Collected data
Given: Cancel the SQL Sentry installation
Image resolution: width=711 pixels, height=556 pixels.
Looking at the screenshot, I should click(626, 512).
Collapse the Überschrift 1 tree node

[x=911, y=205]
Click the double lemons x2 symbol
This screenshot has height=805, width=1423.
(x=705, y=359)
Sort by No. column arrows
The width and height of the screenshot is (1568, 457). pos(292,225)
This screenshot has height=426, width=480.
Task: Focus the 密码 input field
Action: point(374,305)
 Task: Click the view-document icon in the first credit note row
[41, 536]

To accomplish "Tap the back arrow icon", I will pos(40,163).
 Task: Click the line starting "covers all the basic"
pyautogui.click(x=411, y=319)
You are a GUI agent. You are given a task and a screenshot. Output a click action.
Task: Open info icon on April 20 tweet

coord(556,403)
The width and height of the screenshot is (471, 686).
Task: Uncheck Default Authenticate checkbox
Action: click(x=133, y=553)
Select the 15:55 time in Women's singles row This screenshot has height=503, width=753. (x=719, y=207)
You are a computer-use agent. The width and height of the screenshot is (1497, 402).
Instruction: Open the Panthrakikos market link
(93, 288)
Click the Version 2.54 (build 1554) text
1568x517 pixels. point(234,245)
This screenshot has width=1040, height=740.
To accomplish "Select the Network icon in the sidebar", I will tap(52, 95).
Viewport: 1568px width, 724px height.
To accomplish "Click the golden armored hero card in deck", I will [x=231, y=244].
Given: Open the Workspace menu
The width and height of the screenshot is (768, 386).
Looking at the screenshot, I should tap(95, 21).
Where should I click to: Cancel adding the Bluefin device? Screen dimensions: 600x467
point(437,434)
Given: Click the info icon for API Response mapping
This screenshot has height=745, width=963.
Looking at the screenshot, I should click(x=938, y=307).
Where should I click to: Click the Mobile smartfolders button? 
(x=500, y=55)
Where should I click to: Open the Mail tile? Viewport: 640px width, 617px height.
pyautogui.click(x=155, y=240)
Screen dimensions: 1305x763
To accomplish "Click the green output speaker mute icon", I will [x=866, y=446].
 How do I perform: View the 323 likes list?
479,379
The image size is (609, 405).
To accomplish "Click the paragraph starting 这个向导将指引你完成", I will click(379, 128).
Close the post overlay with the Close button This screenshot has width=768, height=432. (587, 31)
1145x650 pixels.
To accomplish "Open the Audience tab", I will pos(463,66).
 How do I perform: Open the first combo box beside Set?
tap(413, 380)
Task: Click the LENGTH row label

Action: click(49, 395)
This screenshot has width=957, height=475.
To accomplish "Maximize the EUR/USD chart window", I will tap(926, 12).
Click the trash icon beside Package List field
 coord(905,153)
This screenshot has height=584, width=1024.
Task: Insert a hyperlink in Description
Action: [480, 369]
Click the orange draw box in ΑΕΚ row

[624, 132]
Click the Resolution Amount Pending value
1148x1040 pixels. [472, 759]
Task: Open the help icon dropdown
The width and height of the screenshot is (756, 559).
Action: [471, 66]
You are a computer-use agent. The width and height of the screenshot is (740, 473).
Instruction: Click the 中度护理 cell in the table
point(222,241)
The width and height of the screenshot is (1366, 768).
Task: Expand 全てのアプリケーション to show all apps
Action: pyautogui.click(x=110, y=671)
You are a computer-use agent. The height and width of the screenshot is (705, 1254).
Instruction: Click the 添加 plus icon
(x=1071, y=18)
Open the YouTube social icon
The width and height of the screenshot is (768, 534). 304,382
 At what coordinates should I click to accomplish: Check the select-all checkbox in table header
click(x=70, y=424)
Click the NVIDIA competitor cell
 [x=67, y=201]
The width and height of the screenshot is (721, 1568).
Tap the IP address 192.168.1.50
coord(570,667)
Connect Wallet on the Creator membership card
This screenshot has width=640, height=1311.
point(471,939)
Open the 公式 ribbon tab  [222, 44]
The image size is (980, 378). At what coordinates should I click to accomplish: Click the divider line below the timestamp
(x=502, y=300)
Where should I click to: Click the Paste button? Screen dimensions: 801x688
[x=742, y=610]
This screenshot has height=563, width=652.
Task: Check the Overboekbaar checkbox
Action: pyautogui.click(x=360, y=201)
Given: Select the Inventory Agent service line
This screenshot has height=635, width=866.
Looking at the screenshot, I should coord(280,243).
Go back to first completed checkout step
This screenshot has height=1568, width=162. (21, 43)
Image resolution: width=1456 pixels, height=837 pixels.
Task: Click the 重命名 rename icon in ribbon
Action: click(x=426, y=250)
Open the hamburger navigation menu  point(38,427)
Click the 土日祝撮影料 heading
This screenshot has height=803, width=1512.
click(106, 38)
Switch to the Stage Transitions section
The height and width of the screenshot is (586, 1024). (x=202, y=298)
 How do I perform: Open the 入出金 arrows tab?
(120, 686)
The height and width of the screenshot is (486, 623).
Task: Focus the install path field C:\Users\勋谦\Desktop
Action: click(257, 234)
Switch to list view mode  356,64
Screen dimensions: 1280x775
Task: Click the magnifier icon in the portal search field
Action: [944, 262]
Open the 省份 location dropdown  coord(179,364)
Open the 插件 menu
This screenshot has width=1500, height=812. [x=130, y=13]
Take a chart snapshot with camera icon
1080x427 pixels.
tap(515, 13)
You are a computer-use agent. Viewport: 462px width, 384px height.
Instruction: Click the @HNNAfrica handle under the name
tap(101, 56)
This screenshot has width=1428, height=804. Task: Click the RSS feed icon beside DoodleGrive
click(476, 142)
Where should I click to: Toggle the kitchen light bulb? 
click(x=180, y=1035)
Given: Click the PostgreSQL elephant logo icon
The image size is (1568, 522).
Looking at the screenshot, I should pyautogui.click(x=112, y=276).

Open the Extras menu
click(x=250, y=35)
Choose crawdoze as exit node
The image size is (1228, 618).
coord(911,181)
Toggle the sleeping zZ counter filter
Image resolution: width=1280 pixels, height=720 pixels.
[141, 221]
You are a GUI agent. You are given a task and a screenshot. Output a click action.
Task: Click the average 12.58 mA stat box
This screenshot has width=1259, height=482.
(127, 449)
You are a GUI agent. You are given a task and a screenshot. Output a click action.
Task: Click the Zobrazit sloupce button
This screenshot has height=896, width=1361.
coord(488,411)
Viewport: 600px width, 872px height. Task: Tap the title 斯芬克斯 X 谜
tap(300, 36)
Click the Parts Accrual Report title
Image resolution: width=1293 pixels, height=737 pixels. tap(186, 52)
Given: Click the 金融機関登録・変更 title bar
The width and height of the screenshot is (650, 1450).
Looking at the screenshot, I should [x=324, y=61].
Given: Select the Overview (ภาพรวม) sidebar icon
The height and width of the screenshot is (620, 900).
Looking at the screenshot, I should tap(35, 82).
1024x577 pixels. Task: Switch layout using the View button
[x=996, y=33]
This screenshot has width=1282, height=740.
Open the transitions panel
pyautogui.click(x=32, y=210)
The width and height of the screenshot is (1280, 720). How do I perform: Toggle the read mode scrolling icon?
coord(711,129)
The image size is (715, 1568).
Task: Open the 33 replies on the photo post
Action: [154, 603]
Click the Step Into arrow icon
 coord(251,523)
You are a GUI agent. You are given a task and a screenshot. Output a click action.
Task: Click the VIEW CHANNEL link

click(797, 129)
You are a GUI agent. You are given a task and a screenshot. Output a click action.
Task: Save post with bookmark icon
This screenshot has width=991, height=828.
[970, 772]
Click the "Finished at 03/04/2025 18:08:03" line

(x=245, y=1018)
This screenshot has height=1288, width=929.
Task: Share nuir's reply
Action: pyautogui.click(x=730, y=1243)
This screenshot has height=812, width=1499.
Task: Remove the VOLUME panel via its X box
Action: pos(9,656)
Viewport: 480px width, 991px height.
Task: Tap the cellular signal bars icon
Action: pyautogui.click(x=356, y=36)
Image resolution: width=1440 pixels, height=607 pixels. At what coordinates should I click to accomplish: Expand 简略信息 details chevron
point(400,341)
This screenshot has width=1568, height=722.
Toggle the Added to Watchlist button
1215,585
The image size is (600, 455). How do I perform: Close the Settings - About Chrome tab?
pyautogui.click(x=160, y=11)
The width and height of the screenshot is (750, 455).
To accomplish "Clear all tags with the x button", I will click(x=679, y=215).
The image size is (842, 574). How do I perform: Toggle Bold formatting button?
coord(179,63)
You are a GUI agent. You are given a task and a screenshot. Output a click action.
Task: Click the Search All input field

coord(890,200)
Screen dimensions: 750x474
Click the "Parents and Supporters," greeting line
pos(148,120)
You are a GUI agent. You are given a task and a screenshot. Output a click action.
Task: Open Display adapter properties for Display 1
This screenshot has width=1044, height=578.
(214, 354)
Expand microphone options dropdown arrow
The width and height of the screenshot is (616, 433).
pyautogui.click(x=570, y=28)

WORK TASK
Your answer should consist of the lines from the line with "Task: Save post with bookmark icon" to the line with "Expand microphone options dropdown arrow" above, repeated exactly, both ends included.

SOLUTION TO THE EXERCISE
Task: Save post with bookmark icon
This screenshot has width=991, height=828.
[970, 772]
Click the "Finished at 03/04/2025 18:08:03" line

(x=245, y=1018)
This screenshot has height=1288, width=929.
Task: Share nuir's reply
Action: pyautogui.click(x=730, y=1243)
This screenshot has height=812, width=1499.
Task: Remove the VOLUME panel via its X box
Action: pos(9,656)
Viewport: 480px width, 991px height.
Task: Tap the cellular signal bars icon
Action: pyautogui.click(x=356, y=36)
Image resolution: width=1440 pixels, height=607 pixels. At what coordinates should I click to accomplish: Expand 简略信息 details chevron
point(400,341)
This screenshot has width=1568, height=722.
Toggle the Added to Watchlist button
1215,585
The image size is (600, 455). How do I perform: Close the Settings - About Chrome tab?
pyautogui.click(x=160, y=11)
The width and height of the screenshot is (750, 455).
To accomplish "Clear all tags with the x button", I will click(x=679, y=215).
The image size is (842, 574). How do I perform: Toggle Bold formatting button?
coord(179,63)
You are a GUI agent. You are given a task and a screenshot. Output a click action.
Task: Click the Search All input field

coord(890,200)
Screen dimensions: 750x474
Click the "Parents and Supporters," greeting line
pos(148,120)
You are a GUI agent. You are given a task and a screenshot. Output a click action.
Task: Open Display adapter properties for Display 1
This screenshot has width=1044, height=578.
(214, 354)
Expand microphone options dropdown arrow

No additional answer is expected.